On April 30, 1996, at the Ethics and Public Policy Center in Washington, D.C., biologists Michael Denton (Department of Biochemistry, University of Otago) and Michael Behe (Biological Sciences, Lehigh University) presented summaries of their new books to an audience of journalists, scientists, educators, and think-tank staffers. Both Denton and Behe (members of the editorial board of this journal) stressed that their perceptions of biological reality cannot be reconciled with either classical neo-Darwinism or its more recent variants and that the most plausible explanation of what they observed was design.

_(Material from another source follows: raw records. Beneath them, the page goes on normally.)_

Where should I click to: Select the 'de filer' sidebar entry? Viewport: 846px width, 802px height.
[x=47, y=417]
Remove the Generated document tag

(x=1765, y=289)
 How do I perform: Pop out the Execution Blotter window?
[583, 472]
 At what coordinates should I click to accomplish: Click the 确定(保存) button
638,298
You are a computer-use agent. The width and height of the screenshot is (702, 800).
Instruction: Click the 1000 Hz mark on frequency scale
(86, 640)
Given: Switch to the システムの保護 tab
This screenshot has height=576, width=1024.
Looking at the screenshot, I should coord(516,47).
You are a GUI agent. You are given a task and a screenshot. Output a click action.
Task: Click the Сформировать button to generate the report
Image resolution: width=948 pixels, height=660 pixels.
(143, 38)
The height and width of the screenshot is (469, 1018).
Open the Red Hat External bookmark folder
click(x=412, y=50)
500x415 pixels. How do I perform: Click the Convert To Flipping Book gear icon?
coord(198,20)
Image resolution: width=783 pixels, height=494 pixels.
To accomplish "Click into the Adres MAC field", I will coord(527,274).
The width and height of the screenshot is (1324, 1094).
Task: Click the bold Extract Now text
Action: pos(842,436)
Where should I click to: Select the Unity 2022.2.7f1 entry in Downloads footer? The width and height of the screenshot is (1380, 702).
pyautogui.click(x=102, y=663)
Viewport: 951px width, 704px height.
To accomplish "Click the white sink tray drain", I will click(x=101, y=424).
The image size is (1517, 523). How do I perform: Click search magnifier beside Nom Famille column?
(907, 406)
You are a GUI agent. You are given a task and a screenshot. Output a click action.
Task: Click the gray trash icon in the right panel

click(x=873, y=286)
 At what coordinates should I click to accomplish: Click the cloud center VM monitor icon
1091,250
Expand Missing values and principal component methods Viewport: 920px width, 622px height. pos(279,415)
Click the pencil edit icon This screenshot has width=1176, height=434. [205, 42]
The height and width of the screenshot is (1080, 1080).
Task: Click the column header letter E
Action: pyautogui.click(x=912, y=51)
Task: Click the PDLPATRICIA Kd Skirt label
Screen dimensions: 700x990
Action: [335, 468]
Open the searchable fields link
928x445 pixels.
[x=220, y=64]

Michael Behe is Associate Professor of Biological Sciences at Lehigh University. He received his training in biochemistry at the University of Pennsylvania (Ph.D., 1978) and was the Jane Coffin Childs Fund postdoctoral fellow at the National Institutes of Health from 1978 to 1982. Professor Behe has published widely in the biochemical literature, and his research, investigating the structure of DNA, is currently supported by a grant from the National Institutes of Health.
His new book, Darwin's Black Box: The Biochemical Challenge to Evolution, published on August 2 by The Free Press, argues that discoveries at the molecular level have cast the neo-Darwinian picture of life into grave doubt. The simplicity that was once expected to be the foundation of life has proven to be an illusion. Instead, molecular machines of astonishing, irreducible complexity inhabit the cell. Science, Behe contends, has utterly failed to explain how these molecular machines could have been produced by Darwinian mechanisms. Indeed, Behe goes further, arguing that the structure of life at the molecular level is best explained by intelligent design.
Michael Denton is a Senior Research Fellow in Human Molecular Genetics at the University of Otago, New Zealand. He received his scientific training at Kings College of the University of London (Ph.D., 1974), and has published over 65 papers in the scientific literature. He is the author of Evolution: A Theory in Crisis (Burnett Books, London, 1984), a book both widely praised and widely attacked for its dissent from neo-Darwinism.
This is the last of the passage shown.